HPLC was used for the analysis of polyenes and for purification on a semi-preparative scale. The Varian ProStar and Agilent analytical HPLC systems (Agilent, Santa Clara, CA, USA) were used with an Agilent Zorbax SB-C18 column (9.4 × 150 mm, 5 mm). Solvent A was 0.1% (v/v) formic acid in H₂O and solvent B was 0.1% (v/v) formic acid in methanol. A flow rate of 4 mL min⁻¹ was used. The column was equilibrated with 50% B. The 500 μL sample was loaded and components were separated by applying a gradient of 60 to 90% B over 35 min. Pentaenes were identified by the characteristic UV–visible absorption spectrum revealed by the diode array display detector. For preparative chromatography, pentaene peaks were collected as 4 mL fractions. For analytical HPLC, the same method was used with 100 μL sample loading.

4.4. Mass Spectrometry

Mass spectrometry was carried out using an Agilent 6546 series Q-TOF LC/MS system equipped with an Agilent Jetstream Electrospray ionisation source, coupled to an Agilent 1260 Infinity prime II LC system.

4.5. NMR Spectroscopy

Approximately 2 mg of the purified sample was dissolved in 0.65 mL of deuterated methanol (CD₃OD) and filtered. One-dimensional (¹H), and two-dimensional (¹H-¹H-COSY, ¹H-¹³C-HSQC and TOCSY) spectra were collected using an Agilent DD2 500 MHz console NMR spectrometer equipped with a OneNMR probe. Spectra were recorded at 25 °C. Analyses were carried out by Dr Yannick Ortin, UCD School of Chemistry.

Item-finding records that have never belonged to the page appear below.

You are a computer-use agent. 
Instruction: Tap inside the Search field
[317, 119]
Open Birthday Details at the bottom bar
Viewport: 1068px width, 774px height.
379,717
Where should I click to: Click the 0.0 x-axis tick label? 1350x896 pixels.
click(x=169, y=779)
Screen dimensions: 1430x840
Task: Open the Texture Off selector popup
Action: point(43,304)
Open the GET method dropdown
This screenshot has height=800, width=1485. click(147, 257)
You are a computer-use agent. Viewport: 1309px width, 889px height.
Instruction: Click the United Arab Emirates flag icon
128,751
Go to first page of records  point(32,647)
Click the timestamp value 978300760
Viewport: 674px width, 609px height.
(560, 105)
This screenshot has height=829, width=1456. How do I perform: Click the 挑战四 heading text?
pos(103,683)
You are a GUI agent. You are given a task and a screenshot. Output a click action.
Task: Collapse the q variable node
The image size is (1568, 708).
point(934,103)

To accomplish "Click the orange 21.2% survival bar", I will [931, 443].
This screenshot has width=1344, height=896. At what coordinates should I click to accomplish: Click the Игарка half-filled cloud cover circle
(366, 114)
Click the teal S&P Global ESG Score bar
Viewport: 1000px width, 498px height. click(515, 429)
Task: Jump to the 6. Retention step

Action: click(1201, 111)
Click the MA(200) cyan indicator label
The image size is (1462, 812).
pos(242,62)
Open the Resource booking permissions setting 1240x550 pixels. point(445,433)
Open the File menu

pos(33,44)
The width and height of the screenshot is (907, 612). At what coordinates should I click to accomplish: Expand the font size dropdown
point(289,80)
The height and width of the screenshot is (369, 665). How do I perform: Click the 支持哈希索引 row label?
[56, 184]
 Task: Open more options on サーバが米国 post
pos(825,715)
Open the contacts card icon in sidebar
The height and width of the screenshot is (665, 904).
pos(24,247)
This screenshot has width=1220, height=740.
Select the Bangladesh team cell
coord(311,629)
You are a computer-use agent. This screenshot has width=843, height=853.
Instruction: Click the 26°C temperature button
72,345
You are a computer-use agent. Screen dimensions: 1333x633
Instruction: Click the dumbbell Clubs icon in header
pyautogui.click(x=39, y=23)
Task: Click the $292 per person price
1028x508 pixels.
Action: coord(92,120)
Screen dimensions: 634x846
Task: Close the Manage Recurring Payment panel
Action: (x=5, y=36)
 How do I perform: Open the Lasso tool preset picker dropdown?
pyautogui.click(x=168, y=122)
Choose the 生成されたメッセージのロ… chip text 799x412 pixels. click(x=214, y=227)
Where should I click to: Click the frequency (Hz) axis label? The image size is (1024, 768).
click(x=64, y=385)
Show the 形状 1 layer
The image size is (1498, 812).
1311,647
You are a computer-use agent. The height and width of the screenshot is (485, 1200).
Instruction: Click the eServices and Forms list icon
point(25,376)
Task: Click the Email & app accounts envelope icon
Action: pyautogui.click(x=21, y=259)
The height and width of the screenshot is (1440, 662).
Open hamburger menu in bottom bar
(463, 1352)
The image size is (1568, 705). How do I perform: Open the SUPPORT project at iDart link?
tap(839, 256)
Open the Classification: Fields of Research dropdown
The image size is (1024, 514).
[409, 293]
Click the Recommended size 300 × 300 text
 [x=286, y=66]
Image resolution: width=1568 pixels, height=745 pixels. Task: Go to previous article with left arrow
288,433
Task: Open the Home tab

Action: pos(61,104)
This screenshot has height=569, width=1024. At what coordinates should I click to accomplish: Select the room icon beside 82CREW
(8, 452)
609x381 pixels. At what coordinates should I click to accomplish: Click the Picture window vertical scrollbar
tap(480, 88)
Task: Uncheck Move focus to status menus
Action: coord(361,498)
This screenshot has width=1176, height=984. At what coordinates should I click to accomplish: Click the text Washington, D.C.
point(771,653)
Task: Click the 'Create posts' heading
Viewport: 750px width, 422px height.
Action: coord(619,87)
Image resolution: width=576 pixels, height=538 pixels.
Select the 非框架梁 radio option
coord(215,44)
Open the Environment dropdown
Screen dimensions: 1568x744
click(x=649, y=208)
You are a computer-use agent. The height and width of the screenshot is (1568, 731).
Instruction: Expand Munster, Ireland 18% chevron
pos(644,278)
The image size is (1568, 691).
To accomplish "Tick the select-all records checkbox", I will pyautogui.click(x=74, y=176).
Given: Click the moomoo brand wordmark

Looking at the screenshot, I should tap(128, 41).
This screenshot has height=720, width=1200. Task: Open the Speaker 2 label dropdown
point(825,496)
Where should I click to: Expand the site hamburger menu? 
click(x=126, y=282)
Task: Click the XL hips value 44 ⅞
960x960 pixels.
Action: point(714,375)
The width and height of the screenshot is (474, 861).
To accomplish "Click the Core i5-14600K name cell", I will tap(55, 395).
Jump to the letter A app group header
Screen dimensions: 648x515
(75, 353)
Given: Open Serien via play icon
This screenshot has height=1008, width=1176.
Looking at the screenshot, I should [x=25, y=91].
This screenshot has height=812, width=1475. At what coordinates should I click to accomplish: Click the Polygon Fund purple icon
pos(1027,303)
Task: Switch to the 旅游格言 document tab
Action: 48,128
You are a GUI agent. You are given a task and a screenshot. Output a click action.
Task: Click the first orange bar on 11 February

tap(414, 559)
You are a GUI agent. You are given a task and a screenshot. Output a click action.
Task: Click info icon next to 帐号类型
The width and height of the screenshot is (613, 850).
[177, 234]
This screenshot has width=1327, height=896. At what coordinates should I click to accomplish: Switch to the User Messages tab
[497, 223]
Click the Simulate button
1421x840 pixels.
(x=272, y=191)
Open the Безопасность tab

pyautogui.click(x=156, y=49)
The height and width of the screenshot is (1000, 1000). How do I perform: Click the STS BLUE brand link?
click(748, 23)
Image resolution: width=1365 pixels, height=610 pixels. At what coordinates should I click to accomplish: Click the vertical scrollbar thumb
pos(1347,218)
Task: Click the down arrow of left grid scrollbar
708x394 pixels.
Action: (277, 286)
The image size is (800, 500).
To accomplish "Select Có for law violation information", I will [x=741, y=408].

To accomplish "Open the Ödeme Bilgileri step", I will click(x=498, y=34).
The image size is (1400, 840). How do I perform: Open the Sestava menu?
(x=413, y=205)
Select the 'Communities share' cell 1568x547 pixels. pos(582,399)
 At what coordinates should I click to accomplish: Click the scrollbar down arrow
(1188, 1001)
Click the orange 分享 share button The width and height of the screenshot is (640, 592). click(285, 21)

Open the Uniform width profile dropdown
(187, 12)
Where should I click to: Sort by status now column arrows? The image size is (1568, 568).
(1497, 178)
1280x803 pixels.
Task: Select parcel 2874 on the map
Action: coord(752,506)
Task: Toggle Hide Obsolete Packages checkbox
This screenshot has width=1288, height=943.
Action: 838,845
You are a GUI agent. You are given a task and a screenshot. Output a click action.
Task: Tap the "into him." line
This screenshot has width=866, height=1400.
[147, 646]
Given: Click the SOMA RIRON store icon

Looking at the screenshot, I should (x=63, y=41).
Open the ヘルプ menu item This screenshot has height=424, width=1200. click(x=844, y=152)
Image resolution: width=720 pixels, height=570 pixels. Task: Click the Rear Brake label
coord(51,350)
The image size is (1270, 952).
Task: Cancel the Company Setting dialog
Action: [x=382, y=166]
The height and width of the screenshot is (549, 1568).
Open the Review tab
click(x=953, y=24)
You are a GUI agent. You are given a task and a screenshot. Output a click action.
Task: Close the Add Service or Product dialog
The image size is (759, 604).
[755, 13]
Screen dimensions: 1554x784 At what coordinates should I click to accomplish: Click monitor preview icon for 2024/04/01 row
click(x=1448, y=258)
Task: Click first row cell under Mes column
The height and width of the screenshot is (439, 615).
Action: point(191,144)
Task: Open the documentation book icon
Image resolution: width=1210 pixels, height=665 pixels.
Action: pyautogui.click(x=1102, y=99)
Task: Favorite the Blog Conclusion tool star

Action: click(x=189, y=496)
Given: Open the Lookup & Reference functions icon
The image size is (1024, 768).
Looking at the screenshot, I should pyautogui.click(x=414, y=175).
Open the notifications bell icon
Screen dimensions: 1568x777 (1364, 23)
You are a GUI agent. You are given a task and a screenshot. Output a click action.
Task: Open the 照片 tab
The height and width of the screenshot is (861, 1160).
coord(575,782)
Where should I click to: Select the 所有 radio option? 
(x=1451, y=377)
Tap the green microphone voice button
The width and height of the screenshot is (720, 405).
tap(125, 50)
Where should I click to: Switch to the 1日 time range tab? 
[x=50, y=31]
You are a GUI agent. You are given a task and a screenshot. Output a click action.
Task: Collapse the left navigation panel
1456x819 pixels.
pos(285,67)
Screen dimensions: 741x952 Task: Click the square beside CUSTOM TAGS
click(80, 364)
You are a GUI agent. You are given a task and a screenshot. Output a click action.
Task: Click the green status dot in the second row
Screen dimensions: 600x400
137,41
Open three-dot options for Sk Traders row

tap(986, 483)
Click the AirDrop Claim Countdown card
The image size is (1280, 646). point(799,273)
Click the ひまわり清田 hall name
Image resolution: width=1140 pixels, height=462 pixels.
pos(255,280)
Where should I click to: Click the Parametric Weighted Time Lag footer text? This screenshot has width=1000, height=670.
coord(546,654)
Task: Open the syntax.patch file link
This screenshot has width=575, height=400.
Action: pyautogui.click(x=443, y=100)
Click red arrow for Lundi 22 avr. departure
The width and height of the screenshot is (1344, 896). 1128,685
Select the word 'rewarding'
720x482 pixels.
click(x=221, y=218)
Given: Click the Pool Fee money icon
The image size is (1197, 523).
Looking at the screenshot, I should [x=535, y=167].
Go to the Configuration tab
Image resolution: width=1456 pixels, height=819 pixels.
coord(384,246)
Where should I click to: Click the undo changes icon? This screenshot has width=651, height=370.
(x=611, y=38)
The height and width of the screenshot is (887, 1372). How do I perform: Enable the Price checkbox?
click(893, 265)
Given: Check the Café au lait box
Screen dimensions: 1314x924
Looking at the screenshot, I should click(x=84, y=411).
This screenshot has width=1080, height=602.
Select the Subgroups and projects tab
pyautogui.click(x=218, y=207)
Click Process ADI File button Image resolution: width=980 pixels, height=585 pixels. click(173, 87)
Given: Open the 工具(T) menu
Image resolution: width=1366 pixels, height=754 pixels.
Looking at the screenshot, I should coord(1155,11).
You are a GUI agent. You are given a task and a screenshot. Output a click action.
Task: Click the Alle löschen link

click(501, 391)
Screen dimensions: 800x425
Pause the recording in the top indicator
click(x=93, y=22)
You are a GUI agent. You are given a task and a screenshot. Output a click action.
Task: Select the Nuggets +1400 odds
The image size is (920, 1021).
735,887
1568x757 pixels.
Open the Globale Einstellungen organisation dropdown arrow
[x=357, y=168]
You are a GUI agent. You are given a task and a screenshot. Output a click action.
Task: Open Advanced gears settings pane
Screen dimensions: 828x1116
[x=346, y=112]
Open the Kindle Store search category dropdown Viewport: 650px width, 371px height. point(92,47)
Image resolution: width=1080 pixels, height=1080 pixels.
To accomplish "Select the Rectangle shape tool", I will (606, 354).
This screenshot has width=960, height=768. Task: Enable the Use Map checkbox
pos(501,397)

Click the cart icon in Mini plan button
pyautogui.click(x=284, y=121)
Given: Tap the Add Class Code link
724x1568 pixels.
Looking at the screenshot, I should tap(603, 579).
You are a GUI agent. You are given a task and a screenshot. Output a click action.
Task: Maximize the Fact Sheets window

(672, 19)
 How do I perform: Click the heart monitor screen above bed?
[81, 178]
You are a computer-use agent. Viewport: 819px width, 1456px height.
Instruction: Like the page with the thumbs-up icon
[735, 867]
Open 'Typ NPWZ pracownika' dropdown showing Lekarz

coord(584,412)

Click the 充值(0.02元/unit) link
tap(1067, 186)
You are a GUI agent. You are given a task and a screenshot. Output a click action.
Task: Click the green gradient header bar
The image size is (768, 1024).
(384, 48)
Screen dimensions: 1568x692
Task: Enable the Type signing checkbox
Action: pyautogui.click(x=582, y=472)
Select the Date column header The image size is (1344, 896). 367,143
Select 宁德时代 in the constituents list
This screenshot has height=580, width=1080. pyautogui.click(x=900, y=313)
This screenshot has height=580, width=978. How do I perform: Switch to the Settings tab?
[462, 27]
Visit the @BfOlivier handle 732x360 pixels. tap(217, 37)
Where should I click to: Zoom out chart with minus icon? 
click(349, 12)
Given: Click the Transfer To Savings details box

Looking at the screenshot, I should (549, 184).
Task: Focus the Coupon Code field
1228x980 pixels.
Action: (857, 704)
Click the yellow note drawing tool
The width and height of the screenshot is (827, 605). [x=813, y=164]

4.6. Tests for Antifungal Activity

Candida albicans ATCC10231 was grown overnight at 30 °C 180 rpm on yeast medium. A 0.5 mL volume of this overnight culture was added to 100 mL of molten cooled (~50 °C) yeast medium agar (3 g of malt extract, 3 g of yeast extract, 5 g of peptone, 10 g of glucose and 20 g of agar per litre) and mixed. The agar was poured into sterile Petri dishes and allowed to set. Wells were punched in the agar using a sterile cork borer. Test samples were pipetted into the wells and the plate was incubated base down in a 30 °C oven incubator. A lawn of Candida albicans appeared after overnight incubation. Wells containing samples with antifungal activity gave a clear inhibition zone.

5. Conclusions

The reprogramming of the amphotericin PKS gave pentaene aglycones that are analogous to the macrolactone cores of selvamicin and a predicted Sacc. gloriosae pentaene. These new compounds will be useful for investigating polyene glycosylation engineering. Further work will be required to increase yields and prevent the accumulation of incomplete polyketide intermediates.